C’est dans les mois qui suivirent cette révolution du mysticisme chez l’enfant le plus sensible du grand Collège, qu’après avoir découvert son Dieu il mesura soudainement son père qui lui apparaissait maintenant, comme au second degré, par les dits de ses camarades, par le prestige qu’avait sur un « nouveau » le nom même qu’il portait. Ne voyait-il pas cet éclair d’étonnement qui s’allumait dans les yeux de l’entrant quand il se nommait : « Pierre Arbrissel. » « Le fils d’Hyacinthe ? » lui demandait alors avec un imperceptible sursaut le garçon, tombé du coup en arrêt, et qui le dévisageait avidement. « Mais oui, mon vieux, répondait-il avec une certaine grâce inexprimable qui était en lui ; Pierre Arbrissel, fils de son père. » Un certain jour, ce fut un petit Argentin de quatorze ans que ses parents envoyaient aux religieux parisiens pour qu’il subit la formation latine la plus pure avec la plus rigoureuse scolastique de saint Thomas d’Aquin. Il entrait dans la classe du jeune Pierre. Quand celui-ci se présenta lui-même, le petit étranger tomba positivement en arrêt. « Seriez-vous le fils du grand Arbrissel ? — Je suis le fils du peintre, oui, répondit l’enfant avec une timidité toute pleine de modestie. — Ah ! reprit le petit Argentin, je suis content de vous connaître. Mais votre père… que je voudrais le voir ! »

En réalité ce n’était pas seulement pour sa gentillesse personnelle que les camarades de Pierre lui attribuaient un traitement de faveur. Car il était effectivement — et de loin dans toute sa classe — celui qui recevait le moins de coups de poing et de bourrades. Le prestige de son père n’était pas étranger à cette relative aménité. De tels gages accordés au fils formaient comme un piédestal au grand peintre sans que son nom fût même prononcé. « Jusqu’aux Amériques, pensait le petit garçon, mon père est célèbre ! » Et il y eut aussi un jeune Anglais des Indes britanniques qui se montra encore plus curieux d’Hyacinthe Arbrissel que l’Espagnol. Il fut si pressant qu’un jour Pierre décida de supplier ses parents pour qu’ils voulussent bien inviter ce camarade à Neuilly. Le Supérieur donna son assentiment pour l’estime où il tenait le grand artiste, et un certain dimanche on vit arriver à la villa de l’avenue de Madrid le jeune Wilfrid, fort troublé, qui comparut devant M. et Mme Arbrissel. Celle-ci portait une robe de foulard mauve avec draperies aux hanches et « pouf » par derrière : et ses yeux charmants étaient encore adoucis par la frange de cheveux blonds qui coupait son front en ligne droite. Pour le grand homme, dans toute la force de sa quarantaine bien sonnée, la carrure puissante, mais aminci par la redingote à longues basques, il apparut, au petit Anglais, tout pétri de poésie et de mythologie : « Aux Indes, on parlait beaucoup du grand peintre Arbrissel, monsieur… » balbutia-t-il avec un accent délicieux.
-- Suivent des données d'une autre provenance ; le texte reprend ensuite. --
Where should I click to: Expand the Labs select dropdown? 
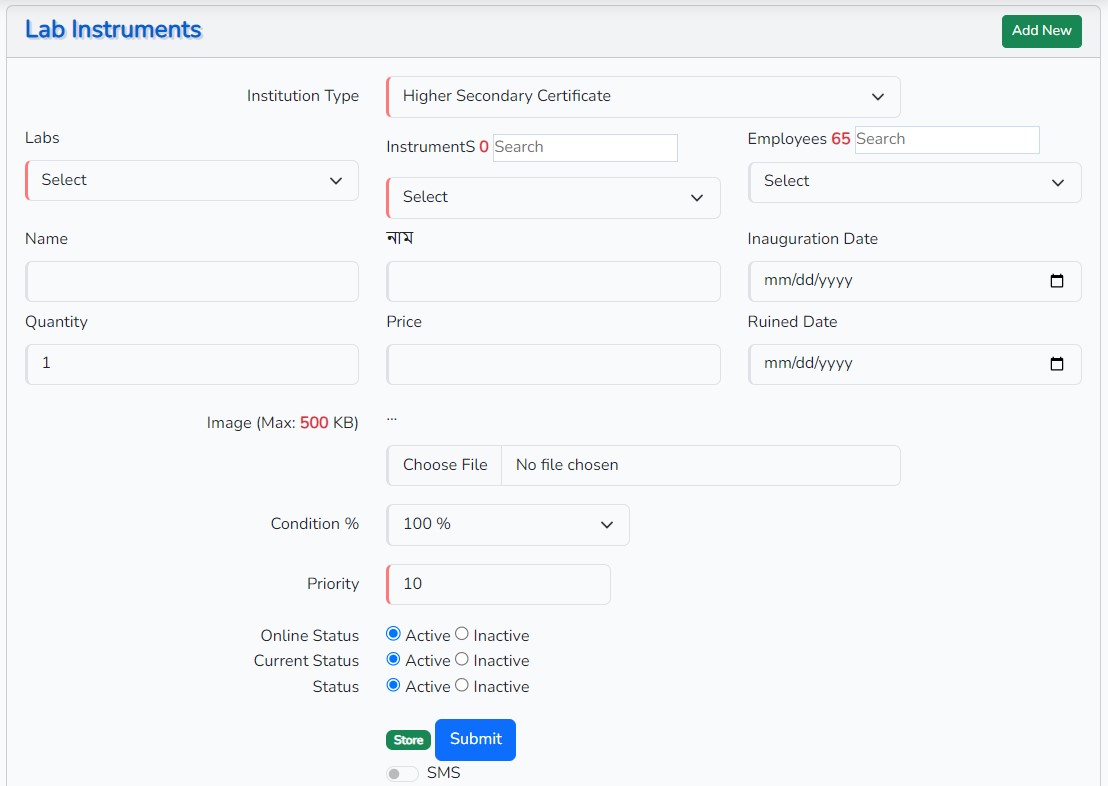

Aux Indes ! Quelle poésie ce seul mot évoquait aux oreilles de Pierre, dans cet atelier où trainaient çà et là, par terre ou sur chevalet, de gigantesques études ! C’était l’époque où Hyacinthe Arbrissel s’attaqua au nu masculin pour préparer son Combat de Géants qui allait devenir sa « profession de force ». Il y avait là des cartons où étaient recherchées particulièrement la musculature d’une jambe, la saillie tourmentée d’un biceps, l’anatomie d’un thorax d’athlète parfois transposée à l’échelle énorme. Ces études formaient une assemblée de corps herculéens d’où ressortaient violemment muscles et tendons. Croyait-on qu’il ne pouvait peindre que des nymphes errantes dans les bois ? Sa puissance ne s’exprimait-elle que-dans l’intensité de la couleur, dans l’éclat des complémentaires, la vivacité des roses, l’acidité des verts, la mélodie des bleus où il surpassait presque Manet ? Les formes en elles-mêmes lui étaient-elles insensibles ? On allait bien voir ! Mais déjà, avant que le public connût cette nouvelle manifestation de son pinceau, les Indes lointaines elles-mêmes lui envoyaient ce petit ambassadeur enfant pour porter un hommage à sa puissance.

« Comme mon père est grand ! » pensait Pierre. Et se grisant de mots, comme à cet âge, il répétait : « Mon père est colossal ! colossal ! »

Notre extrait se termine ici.